DATA PROVIDED

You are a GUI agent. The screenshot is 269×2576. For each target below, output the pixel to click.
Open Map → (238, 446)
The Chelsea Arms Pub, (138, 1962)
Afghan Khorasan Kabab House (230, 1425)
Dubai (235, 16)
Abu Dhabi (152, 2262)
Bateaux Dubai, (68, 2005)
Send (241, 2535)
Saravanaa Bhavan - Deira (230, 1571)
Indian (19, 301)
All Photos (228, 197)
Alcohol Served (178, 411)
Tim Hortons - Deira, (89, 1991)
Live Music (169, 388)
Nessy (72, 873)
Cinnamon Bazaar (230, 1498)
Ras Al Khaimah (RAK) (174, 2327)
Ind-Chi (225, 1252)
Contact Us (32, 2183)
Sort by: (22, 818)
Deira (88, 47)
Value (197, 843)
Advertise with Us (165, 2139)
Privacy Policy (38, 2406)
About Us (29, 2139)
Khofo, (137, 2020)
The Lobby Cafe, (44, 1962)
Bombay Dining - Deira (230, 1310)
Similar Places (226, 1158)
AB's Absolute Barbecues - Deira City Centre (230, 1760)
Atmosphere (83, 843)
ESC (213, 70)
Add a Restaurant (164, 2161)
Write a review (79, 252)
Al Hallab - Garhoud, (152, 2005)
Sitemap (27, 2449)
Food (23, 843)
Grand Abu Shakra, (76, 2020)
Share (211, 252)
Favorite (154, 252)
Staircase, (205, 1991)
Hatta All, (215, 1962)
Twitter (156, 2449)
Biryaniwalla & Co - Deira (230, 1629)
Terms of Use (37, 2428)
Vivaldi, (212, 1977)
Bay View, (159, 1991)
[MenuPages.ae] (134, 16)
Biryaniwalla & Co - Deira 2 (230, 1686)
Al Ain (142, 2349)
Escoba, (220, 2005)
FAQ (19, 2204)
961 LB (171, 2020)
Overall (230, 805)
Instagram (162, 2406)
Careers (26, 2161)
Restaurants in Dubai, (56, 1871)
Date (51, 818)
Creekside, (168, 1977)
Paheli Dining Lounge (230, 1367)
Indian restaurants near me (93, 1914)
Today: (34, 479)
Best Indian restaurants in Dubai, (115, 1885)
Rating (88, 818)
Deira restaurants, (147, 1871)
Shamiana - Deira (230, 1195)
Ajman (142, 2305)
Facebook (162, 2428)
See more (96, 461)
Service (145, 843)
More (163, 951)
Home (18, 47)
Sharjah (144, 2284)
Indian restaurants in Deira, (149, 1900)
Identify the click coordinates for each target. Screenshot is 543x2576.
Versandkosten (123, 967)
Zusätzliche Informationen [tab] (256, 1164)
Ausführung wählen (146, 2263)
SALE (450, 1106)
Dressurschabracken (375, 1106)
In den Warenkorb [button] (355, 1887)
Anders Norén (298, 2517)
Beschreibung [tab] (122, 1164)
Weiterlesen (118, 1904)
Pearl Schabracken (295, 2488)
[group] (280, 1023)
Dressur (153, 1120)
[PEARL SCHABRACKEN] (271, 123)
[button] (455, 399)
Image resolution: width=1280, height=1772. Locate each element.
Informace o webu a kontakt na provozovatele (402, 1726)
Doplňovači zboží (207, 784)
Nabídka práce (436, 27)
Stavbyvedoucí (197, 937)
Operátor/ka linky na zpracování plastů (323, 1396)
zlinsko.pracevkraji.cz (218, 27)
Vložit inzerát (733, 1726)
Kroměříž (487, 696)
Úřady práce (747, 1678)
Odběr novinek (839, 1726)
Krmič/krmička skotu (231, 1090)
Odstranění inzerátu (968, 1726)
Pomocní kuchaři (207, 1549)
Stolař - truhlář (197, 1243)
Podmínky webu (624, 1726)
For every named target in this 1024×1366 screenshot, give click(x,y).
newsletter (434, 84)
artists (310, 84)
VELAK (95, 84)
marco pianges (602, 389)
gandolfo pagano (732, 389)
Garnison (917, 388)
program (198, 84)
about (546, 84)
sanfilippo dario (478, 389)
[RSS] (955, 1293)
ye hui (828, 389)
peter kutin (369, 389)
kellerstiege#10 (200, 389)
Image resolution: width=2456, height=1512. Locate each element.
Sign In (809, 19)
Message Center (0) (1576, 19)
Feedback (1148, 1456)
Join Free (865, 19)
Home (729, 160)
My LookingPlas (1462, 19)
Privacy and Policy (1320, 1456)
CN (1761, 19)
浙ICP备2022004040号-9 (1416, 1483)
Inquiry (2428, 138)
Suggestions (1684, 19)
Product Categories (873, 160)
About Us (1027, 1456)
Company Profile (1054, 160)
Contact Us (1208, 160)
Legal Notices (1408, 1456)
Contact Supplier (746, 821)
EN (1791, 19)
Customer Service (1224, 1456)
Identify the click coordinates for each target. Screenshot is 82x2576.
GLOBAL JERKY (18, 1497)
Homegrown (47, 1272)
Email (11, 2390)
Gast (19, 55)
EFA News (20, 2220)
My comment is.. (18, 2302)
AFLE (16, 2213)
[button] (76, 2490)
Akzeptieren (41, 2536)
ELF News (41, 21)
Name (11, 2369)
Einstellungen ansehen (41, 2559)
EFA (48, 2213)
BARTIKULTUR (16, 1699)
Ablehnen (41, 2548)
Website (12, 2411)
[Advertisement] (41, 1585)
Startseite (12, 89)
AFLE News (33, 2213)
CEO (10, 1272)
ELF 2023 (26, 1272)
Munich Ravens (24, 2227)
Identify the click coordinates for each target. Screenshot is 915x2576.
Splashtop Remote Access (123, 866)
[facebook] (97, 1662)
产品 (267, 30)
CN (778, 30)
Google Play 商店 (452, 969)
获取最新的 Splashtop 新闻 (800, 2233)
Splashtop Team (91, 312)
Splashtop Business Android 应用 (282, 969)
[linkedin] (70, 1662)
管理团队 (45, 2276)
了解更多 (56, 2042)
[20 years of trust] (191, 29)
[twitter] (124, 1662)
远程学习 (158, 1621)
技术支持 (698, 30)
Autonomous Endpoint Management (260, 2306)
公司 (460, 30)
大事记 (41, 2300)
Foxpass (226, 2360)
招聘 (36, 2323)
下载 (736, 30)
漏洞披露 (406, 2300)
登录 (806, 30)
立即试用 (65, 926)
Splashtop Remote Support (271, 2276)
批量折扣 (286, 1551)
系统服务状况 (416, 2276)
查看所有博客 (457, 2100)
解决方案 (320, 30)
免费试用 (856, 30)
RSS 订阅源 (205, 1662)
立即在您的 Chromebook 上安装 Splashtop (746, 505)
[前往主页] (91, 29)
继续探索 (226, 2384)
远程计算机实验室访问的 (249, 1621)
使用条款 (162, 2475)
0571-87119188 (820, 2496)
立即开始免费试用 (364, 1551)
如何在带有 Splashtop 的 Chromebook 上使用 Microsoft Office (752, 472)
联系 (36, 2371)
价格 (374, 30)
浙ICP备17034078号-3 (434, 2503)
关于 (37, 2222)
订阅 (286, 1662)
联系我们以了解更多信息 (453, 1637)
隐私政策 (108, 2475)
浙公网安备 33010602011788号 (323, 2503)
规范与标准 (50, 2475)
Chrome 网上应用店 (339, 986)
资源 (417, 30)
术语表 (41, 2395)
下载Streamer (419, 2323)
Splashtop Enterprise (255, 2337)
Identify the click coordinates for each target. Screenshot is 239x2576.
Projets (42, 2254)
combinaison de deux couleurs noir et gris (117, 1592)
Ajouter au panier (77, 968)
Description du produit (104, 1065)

EXERCISE PROMPT
Print every record above exactly as it stands.

TASK OUTPUT
You are a GUI agent. The screenshot is 269×2576. For each target below, output the pixel to click.
Open Map → (238, 446)
The Chelsea Arms Pub, (138, 1962)
Afghan Khorasan Kabab House (230, 1425)
Dubai (235, 16)
Abu Dhabi (152, 2262)
Bateaux Dubai, (68, 2005)
Send (241, 2535)
Saravanaa Bhavan - Deira (230, 1571)
Indian (19, 301)
All Photos (228, 197)
Alcohol Served (178, 411)
Tim Hortons - Deira, (89, 1991)
Live Music (169, 388)
Nessy (72, 873)
Cinnamon Bazaar (230, 1498)
Ras Al Khaimah (RAK) (174, 2327)
Ind-Chi (225, 1252)
Contact Us (32, 2183)
Sort by: (22, 818)
Deira (88, 47)
Value (197, 843)
Advertise with Us (165, 2139)
Privacy Policy (38, 2406)
About Us (29, 2139)
Khofo, (137, 2020)
The Lobby Cafe, (44, 1962)
Bombay Dining - Deira (230, 1310)
Similar Places (226, 1158)
AB's Absolute Barbecues - Deira City Centre (230, 1760)
Atmosphere (83, 843)
ESC (213, 70)
Add a Restaurant (164, 2161)
Write a review (79, 252)
Al Hallab - Garhoud, (152, 2005)
Sitemap (27, 2449)
Food (23, 843)
Grand Abu Shakra, (76, 2020)
Share (211, 252)
Favorite (154, 252)
Staircase, (205, 1991)
Hatta All, (215, 1962)
Twitter (156, 2449)
Biryaniwalla & Co - Deira (230, 1629)
Terms of Use (37, 2428)
Vivaldi, (212, 1977)
Bay View, (159, 1991)
[MenuPages.ae] (134, 16)
Biryaniwalla & Co - Deira 2 (230, 1686)
Al Ain (142, 2349)
Escoba, (220, 2005)
FAQ (19, 2204)
961 LB (171, 2020)
Overall (230, 805)
Instagram (162, 2406)
Careers (26, 2161)
Restaurants in Dubai, (56, 1871)
Date (51, 818)
Creekside, (168, 1977)
Paheli Dining Lounge (230, 1367)
Indian restaurants near me (93, 1914)
Today: (34, 479)
Best Indian restaurants in Dubai, (115, 1885)
Rating (88, 818)
Deira restaurants, (147, 1871)
Shamiana - Deira (230, 1195)
Ajman (142, 2305)
Facebook (162, 2428)
See more (96, 461)
Service (145, 843)
More (163, 951)
Home (18, 47)
Sharjah (144, 2284)
Indian restaurants in Deira, (149, 1900)
Identify the click coordinates for each target. Screenshot is 543x2576.
Versandkosten (123, 967)
Zusätzliche Informationen [tab] (256, 1164)
Ausführung wählen (146, 2263)
SALE (450, 1106)
Dressurschabracken (375, 1106)
In den Warenkorb [button] (355, 1887)
Anders Norén (298, 2517)
Beschreibung [tab] (122, 1164)
Weiterlesen (118, 1904)
Pearl Schabracken (295, 2488)
[group] (280, 1023)
Dressur (153, 1120)
[PEARL SCHABRACKEN] (271, 123)
[button] (455, 399)
Image resolution: width=1280, height=1772. Locate each element.
Informace o webu a kontakt na provozovatele (402, 1726)
Doplňovači zboží (207, 784)
Nabídka práce (436, 27)
Stavbyvedoucí (197, 937)
Operátor/ka linky na zpracování plastů (323, 1396)
zlinsko.pracevkraji.cz (218, 27)
Vložit inzerát (733, 1726)
Kroměříž (487, 696)
Úřady práce (747, 1678)
Odběr novinek (839, 1726)
Krmič/krmička skotu (231, 1090)
Odstranění inzerátu (968, 1726)
Pomocní kuchaři (207, 1549)
Stolař - truhlář (197, 1243)
Podmínky webu (624, 1726)
For every named target in this 1024×1366 screenshot, give click(x,y).
newsletter (434, 84)
artists (310, 84)
VELAK (95, 84)
marco pianges (602, 389)
gandolfo pagano (732, 389)
Garnison (917, 388)
program (198, 84)
about (546, 84)
sanfilippo dario (478, 389)
[RSS] (955, 1293)
ye hui (828, 389)
peter kutin (369, 389)
kellerstiege#10 (200, 389)
Image resolution: width=2456, height=1512. Locate each element.
Sign In (809, 19)
Message Center (0) (1576, 19)
Feedback (1148, 1456)
Join Free (865, 19)
Home (729, 160)
My LookingPlas (1462, 19)
Privacy and Policy (1320, 1456)
CN (1761, 19)
浙ICP备2022004040号-9 (1416, 1483)
Inquiry (2428, 138)
Suggestions (1684, 19)
Product Categories (873, 160)
About Us (1027, 1456)
Company Profile (1054, 160)
Contact Us (1208, 160)
Legal Notices (1408, 1456)
Contact Supplier (746, 821)
EN (1791, 19)
Customer Service (1224, 1456)
Identify the click coordinates for each target. Screenshot is 82x2576.
GLOBAL JERKY (18, 1497)
Homegrown (47, 1272)
Email (11, 2390)
Gast (19, 55)
EFA News (20, 2220)
My comment is.. (18, 2302)
AFLE (16, 2213)
[button] (76, 2490)
Akzeptieren (41, 2536)
ELF News (41, 21)
Name (11, 2369)
Einstellungen ansehen (41, 2559)
EFA (48, 2213)
BARTIKULTUR (16, 1699)
Ablehnen (41, 2548)
Website (12, 2411)
[Advertisement] (41, 1585)
Startseite (12, 89)
AFLE News (33, 2213)
CEO (10, 1272)
ELF 2023 (26, 1272)
Munich Ravens (24, 2227)
Identify the click coordinates for each target. Screenshot is 915x2576.
Splashtop Remote Access (123, 866)
[facebook] (97, 1662)
产品 (267, 30)
CN (778, 30)
Google Play 商店 (452, 969)
获取最新的 Splashtop 新闻 (800, 2233)
Splashtop Team (91, 312)
Splashtop Business Android 应用 (282, 969)
[linkedin] (70, 1662)
管理团队 (45, 2276)
了解更多 (56, 2042)
[20 years of trust] (191, 29)
[twitter] (124, 1662)
远程学习 (158, 1621)
技术支持 (698, 30)
Autonomous Endpoint Management (260, 2306)
公司 (460, 30)
大事记 (41, 2300)
Foxpass (226, 2360)
招聘 (36, 2323)
下载 (736, 30)
漏洞披露 (406, 2300)
登录 (806, 30)
立即试用 (65, 926)
Splashtop Remote Support (271, 2276)
批量折扣 (286, 1551)
系统服务状况 (416, 2276)
查看所有博客 (457, 2100)
解决方案 (320, 30)
免费试用 (856, 30)
RSS 订阅源 (205, 1662)
立即在您的 Chromebook 上安装 Splashtop (746, 505)
[前往主页] (91, 29)
继续探索 (226, 2384)
远程计算机实验室访问的 (249, 1621)
使用条款 (162, 2475)
0571-87119188 (820, 2496)
立即开始免费试用 (364, 1551)
如何在带有 Splashtop 的 Chromebook 上使用 Microsoft Office (752, 472)
联系 (36, 2371)
价格 (374, 30)
浙ICP备17034078号-3 (434, 2503)
关于 (37, 2222)
订阅 (286, 1662)
联系我们以了解更多信息 (453, 1637)
隐私政策 (108, 2475)
浙公网安备 33010602011788号 (323, 2503)
规范与标准 (50, 2475)
Chrome 网上应用店 (339, 986)
资源 (417, 30)
术语表 (41, 2395)
下载Streamer (419, 2323)
Splashtop Enterprise (255, 2337)
Identify the click coordinates for each target. Screenshot is 239x2576.
Projets (42, 2254)
combinaison de deux couleurs noir et gris (117, 1592)
Ajouter au panier (77, 968)
Description du produit (104, 1065)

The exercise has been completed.